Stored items

══════════

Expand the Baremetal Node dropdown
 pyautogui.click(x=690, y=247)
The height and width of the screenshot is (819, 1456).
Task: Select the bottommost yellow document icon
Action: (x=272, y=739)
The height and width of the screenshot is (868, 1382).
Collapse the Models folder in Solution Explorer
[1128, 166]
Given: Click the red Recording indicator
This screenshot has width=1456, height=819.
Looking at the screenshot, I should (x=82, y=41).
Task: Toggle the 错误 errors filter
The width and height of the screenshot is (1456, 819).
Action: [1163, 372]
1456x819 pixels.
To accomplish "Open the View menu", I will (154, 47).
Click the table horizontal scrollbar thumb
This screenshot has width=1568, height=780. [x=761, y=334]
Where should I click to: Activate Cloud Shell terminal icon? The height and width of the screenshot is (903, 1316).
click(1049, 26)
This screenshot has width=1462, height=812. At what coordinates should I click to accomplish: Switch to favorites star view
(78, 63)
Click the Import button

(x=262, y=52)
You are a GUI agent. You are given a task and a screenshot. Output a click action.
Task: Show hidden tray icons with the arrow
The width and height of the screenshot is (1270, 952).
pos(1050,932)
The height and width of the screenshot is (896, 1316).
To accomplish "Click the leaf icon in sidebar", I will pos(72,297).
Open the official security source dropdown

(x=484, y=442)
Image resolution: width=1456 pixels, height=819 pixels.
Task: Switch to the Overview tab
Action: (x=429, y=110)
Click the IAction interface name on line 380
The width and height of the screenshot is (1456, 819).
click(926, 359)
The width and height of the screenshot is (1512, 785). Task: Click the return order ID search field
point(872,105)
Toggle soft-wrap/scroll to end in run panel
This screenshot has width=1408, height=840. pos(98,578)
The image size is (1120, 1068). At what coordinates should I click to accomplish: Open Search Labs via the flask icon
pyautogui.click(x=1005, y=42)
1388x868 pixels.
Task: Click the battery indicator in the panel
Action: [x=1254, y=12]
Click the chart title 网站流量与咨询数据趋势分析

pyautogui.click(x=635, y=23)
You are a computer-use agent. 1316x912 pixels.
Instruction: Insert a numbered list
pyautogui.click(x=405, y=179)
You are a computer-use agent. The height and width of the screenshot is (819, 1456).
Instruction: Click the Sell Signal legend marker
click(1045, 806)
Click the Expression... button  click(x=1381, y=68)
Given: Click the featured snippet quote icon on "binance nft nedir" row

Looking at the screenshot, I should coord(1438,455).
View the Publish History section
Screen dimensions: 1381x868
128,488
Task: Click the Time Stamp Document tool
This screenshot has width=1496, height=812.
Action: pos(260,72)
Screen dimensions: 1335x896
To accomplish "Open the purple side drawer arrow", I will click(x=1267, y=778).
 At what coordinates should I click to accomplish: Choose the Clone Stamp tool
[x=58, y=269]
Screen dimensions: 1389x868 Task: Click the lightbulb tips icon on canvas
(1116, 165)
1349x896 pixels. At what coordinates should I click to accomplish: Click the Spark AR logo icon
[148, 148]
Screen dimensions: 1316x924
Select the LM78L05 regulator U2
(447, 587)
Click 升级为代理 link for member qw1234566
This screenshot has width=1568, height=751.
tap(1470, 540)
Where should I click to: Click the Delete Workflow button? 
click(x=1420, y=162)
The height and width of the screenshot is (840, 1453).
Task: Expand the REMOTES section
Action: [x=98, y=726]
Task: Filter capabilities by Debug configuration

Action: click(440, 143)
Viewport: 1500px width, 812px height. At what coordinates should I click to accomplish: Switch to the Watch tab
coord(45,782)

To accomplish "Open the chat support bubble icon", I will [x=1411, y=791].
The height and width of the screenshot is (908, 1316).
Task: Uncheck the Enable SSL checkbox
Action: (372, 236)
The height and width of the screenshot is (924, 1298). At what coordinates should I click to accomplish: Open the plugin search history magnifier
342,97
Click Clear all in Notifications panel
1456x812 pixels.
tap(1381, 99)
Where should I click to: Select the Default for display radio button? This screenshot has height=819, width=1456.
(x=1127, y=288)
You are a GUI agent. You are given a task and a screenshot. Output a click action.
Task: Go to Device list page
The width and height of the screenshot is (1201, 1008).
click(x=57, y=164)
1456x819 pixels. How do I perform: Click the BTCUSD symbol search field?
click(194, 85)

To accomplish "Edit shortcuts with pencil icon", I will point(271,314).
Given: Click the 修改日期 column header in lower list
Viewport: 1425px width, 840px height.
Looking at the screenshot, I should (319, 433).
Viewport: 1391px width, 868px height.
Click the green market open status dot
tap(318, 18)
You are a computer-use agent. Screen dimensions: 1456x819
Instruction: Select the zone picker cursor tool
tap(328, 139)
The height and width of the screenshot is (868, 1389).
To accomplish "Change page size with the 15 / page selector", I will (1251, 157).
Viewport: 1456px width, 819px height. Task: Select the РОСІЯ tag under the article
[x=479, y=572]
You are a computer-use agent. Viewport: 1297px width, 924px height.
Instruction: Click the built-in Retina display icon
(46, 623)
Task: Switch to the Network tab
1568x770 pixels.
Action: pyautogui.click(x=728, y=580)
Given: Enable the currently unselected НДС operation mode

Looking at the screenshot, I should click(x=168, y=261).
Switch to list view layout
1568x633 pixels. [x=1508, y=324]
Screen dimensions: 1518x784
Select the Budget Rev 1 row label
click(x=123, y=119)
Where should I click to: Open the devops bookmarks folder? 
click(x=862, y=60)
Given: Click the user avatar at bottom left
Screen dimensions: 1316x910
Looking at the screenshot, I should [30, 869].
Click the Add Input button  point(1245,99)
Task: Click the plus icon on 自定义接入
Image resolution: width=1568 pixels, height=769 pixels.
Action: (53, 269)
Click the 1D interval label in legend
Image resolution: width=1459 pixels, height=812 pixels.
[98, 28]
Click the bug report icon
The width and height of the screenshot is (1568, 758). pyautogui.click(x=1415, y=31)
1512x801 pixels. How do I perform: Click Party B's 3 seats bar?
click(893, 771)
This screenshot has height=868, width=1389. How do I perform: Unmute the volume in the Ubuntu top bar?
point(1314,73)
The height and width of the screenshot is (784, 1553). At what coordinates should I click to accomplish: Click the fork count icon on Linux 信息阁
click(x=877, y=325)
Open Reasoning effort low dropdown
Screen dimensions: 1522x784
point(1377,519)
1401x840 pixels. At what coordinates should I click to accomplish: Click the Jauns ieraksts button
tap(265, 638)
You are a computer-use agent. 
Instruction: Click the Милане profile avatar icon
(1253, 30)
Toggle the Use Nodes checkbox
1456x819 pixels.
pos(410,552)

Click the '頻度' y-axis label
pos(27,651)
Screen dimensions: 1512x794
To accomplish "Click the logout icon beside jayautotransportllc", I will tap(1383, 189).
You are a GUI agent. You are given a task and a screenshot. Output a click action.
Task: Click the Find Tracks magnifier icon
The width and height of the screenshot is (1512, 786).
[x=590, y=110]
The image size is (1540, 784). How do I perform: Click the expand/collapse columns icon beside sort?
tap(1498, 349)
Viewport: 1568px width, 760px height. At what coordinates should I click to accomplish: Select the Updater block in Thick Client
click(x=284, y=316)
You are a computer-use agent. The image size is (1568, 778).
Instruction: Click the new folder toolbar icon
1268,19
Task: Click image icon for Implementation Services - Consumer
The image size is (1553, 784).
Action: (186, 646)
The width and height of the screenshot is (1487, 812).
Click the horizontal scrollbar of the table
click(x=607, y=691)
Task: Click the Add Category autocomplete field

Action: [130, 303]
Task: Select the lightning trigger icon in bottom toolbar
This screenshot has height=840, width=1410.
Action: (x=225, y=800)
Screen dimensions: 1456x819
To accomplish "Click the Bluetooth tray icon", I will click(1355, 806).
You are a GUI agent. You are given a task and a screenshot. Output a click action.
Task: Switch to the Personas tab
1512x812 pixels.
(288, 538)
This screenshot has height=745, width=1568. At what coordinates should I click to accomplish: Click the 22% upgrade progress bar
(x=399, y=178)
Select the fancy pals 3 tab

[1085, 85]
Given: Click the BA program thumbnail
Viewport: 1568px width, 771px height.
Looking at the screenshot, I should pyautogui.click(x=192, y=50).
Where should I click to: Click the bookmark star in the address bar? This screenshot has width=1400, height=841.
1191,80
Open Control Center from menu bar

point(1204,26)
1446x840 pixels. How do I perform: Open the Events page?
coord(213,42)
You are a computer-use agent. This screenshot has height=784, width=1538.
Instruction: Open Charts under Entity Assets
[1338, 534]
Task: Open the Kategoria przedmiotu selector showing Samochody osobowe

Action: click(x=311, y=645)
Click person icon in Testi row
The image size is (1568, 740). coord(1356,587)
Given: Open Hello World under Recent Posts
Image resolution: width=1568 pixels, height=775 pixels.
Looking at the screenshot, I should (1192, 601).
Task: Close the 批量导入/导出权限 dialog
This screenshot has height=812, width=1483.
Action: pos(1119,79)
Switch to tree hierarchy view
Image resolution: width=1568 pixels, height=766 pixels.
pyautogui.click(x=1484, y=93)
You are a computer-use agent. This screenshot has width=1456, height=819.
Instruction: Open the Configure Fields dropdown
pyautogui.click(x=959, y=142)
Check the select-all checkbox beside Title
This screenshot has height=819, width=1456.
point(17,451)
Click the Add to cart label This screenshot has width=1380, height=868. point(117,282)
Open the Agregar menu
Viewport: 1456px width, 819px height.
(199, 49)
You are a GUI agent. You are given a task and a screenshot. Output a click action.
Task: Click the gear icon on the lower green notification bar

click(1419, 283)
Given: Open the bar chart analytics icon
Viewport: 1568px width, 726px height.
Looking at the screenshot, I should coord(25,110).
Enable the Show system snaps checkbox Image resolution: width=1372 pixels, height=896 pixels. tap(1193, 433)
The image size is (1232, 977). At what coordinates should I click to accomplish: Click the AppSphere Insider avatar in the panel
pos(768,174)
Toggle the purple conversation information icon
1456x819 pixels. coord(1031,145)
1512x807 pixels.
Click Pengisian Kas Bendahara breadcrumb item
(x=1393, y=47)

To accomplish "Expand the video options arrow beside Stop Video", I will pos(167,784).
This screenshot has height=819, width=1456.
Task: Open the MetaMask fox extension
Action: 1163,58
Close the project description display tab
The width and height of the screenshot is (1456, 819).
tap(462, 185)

══════════

Of the lines above, retype only those from the line containing "Task: Toggle the 错误 errors filter" through the line containing "Click the Expression...", including both, exactly.

Task: Toggle the 错误 errors filter
The width and height of the screenshot is (1456, 819).
Action: [1163, 372]
1456x819 pixels.
To accomplish "Open the View menu", I will (154, 47).
Click the table horizontal scrollbar thumb
This screenshot has width=1568, height=780. [x=761, y=334]
Where should I click to: Activate Cloud Shell terminal icon? The height and width of the screenshot is (903, 1316).
click(1049, 26)
This screenshot has width=1462, height=812. At what coordinates should I click to accomplish: Switch to favorites star view
(78, 63)
Click the Import button

(x=262, y=52)
You are a GUI agent. You are given a task and a screenshot. Output a click action.
Task: Show hidden tray icons with the arrow
The width and height of the screenshot is (1270, 952).
pos(1050,932)
The height and width of the screenshot is (896, 1316).
To accomplish "Click the leaf icon in sidebar", I will pos(72,297).
Open the official security source dropdown

(x=484, y=442)
Image resolution: width=1456 pixels, height=819 pixels.
Task: Switch to the Overview tab
Action: (x=429, y=110)
Click the IAction interface name on line 380
The width and height of the screenshot is (1456, 819).
click(926, 359)
The width and height of the screenshot is (1512, 785). Task: Click the return order ID search field
point(872,105)
Toggle soft-wrap/scroll to end in run panel
This screenshot has width=1408, height=840. pos(98,578)
The image size is (1120, 1068). At what coordinates should I click to accomplish: Open Search Labs via the flask icon
pyautogui.click(x=1005, y=42)
1388x868 pixels.
Task: Click the battery indicator in the panel
Action: [x=1254, y=12]
Click the chart title 网站流量与咨询数据趋势分析

pyautogui.click(x=635, y=23)
You are a computer-use agent. 1316x912 pixels.
Instruction: Insert a numbered list
pyautogui.click(x=405, y=179)
You are a computer-use agent. The height and width of the screenshot is (819, 1456).
Instruction: Click the Sell Signal legend marker
click(1045, 806)
Click the Expression... button  click(x=1381, y=68)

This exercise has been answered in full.